§ **Given information**
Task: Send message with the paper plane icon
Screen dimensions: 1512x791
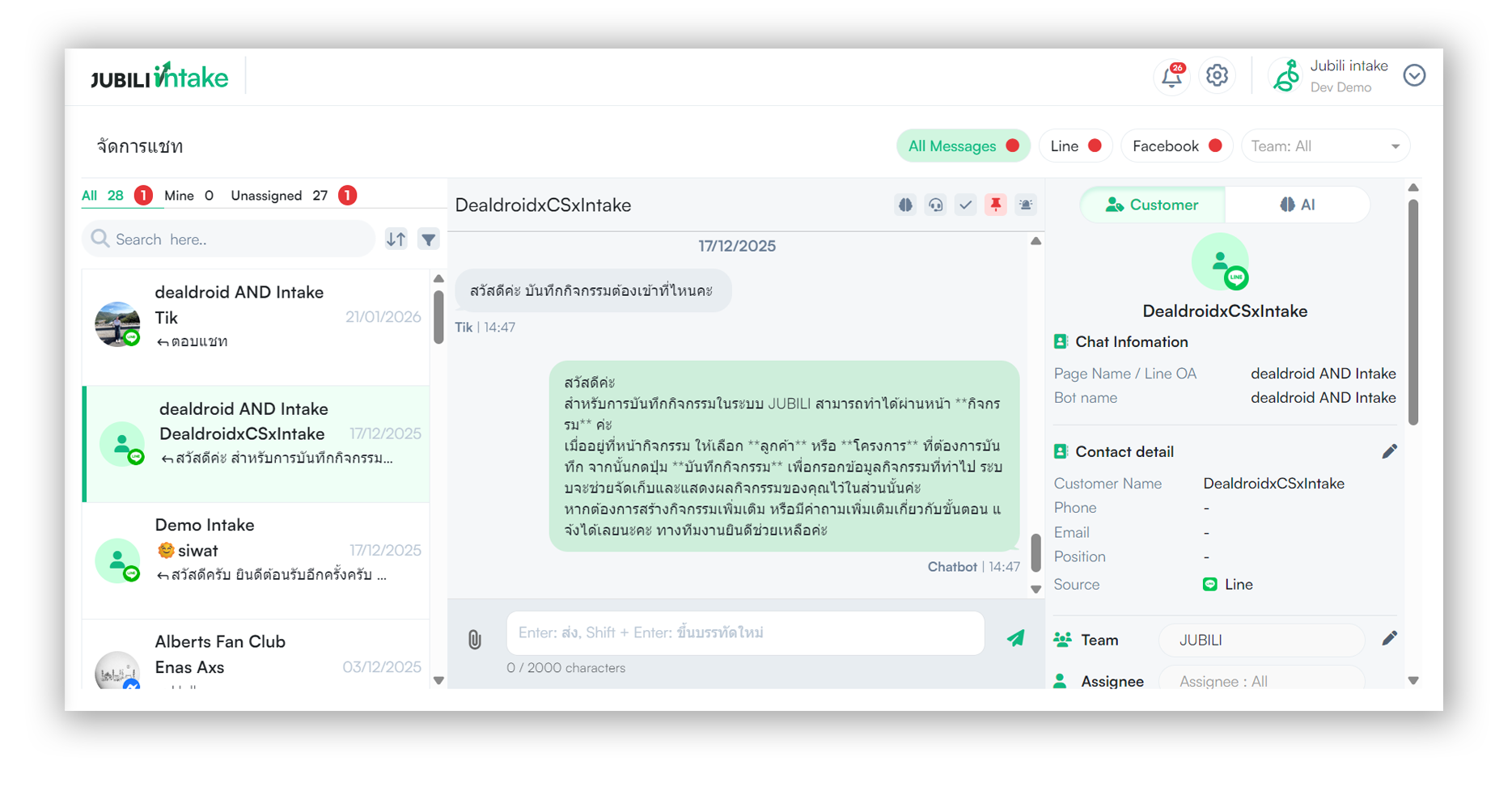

...

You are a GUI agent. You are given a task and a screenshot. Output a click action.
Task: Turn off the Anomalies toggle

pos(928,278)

---

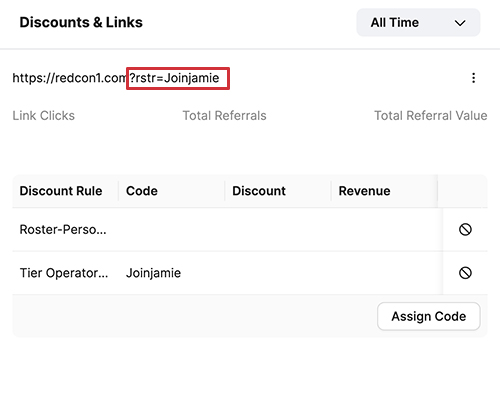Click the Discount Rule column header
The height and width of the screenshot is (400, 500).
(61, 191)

§ **Problem description**
Reproduce only the lines above spanning from the line containing "Task: Send message with the paper plane icon" through the line containing "Screen dimensions: 1512x791", word for word.

§ **Result**
Task: Send message with the paper plane icon
Screen dimensions: 1512x791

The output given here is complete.